## EXERCISE BRIEF
Do any lines in the data below contain "agent"? If so, copy every one of them.

## RECORD EXCERPTS
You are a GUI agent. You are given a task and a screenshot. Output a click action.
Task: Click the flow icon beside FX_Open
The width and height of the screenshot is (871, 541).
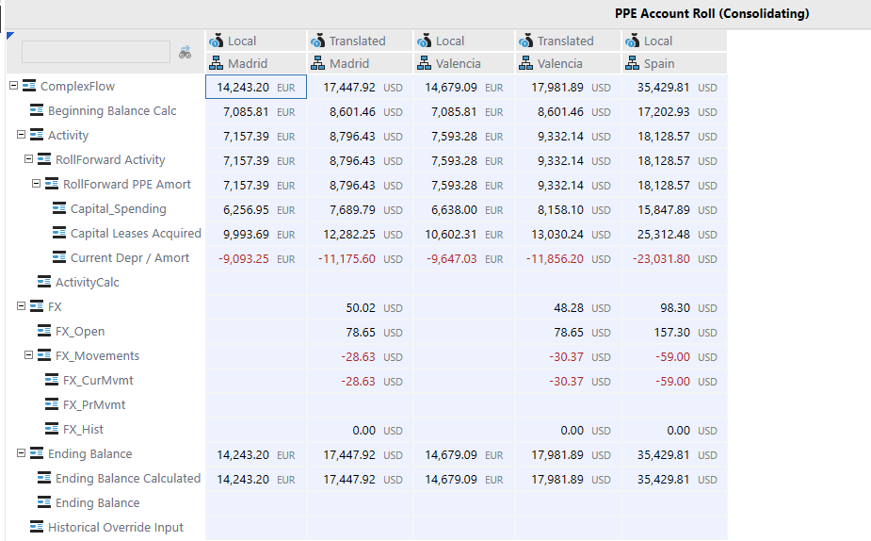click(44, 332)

--

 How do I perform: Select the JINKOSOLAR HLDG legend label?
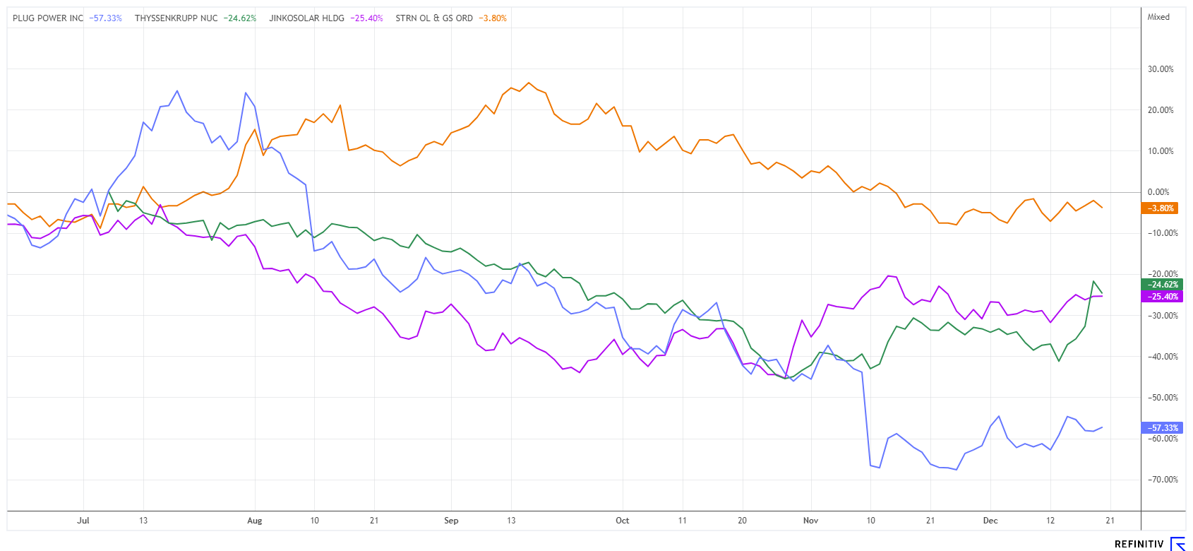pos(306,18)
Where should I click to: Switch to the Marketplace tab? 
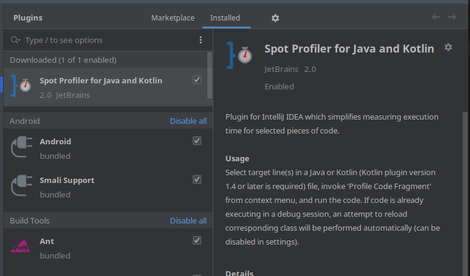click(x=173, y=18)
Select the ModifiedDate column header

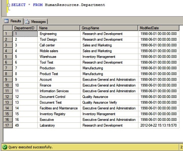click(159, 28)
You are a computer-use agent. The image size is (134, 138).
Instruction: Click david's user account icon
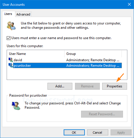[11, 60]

## ANSWER FOR THIS EXERCISE
You are a GUI agent. You are given a task and a screenshot. Output a click action.
You are a computer-use agent. The image size is (134, 138).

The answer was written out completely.